I’ve been sick over the weekend, am still sick today, and, if I don’t turn around, will likely be sick tomorrow; however, I managed to finish a short story for a competition despite feeling like crap. It has garnered a good reception from the few friends and family I’ve bullied into reading it, so I’m hoping the judges will also find it moving. The story itself was, in some sense, a meditation on death, and it interested me that, at the same time I started writing it, I also started reading a science fiction novel about living forever, Methuselah’s Children.
Of course, the memento mori will always have a home on this blog; indeed, my continual need to write is in part driven by the knowledge of the ineffable and passing nature of life. Unlike the protagonist of my own story, I’ve not been given a year to live, nor, like Heinlein’s secret society, have I been promised centuries.
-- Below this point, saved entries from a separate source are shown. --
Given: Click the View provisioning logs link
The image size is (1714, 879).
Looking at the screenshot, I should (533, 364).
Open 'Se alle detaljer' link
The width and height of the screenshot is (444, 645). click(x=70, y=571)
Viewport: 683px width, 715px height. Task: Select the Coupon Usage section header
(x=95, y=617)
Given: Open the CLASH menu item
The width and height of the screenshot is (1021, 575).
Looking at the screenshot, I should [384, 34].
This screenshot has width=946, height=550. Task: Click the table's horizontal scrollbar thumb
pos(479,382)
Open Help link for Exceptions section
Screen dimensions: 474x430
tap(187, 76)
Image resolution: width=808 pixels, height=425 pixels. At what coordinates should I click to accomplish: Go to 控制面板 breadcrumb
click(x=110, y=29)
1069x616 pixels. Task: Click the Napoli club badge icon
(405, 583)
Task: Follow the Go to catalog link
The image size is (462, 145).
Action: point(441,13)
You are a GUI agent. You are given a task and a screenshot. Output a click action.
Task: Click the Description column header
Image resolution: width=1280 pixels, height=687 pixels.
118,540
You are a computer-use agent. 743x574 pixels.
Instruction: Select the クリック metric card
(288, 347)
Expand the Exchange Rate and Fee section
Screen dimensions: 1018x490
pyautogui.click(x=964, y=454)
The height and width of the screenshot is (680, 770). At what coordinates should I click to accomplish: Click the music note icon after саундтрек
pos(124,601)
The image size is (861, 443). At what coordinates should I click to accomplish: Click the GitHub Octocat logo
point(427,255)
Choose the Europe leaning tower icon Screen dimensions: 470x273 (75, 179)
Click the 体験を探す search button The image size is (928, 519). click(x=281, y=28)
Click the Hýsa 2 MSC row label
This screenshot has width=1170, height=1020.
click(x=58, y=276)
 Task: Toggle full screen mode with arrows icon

All things considered, I have no real reason to expect anything but the proverbial three-score and ten, a sentence, however, just as terminal as the rest.
I dally, in my imagination, at times, wondering how I would act if I were as Heinlein’s Lazarus Long. I wonder what sort of man I would become if I had all the time in the world to pursue everything I wanted. It is a fun bit of daydreaming, but one wonders. There’s something off about the conclusion to Heinlein’s novel. The people have extended their lives, sure, but they do not love truth or justice; the plot is precipitated because man is willing to throw away his laws and principles in the face of death, and the eponymous children are then cast out of one hellish version of Eden to the next. Heinlein never mentions sin, as far as I can recall, and I doubt his philosophy allowed it. As such, he never understands death or life, and he is stuck in the beautiful throes of Ecclesiastes, tossing from planet to planet, unable to condemn anything or comprehend the meaning of his own odyssey.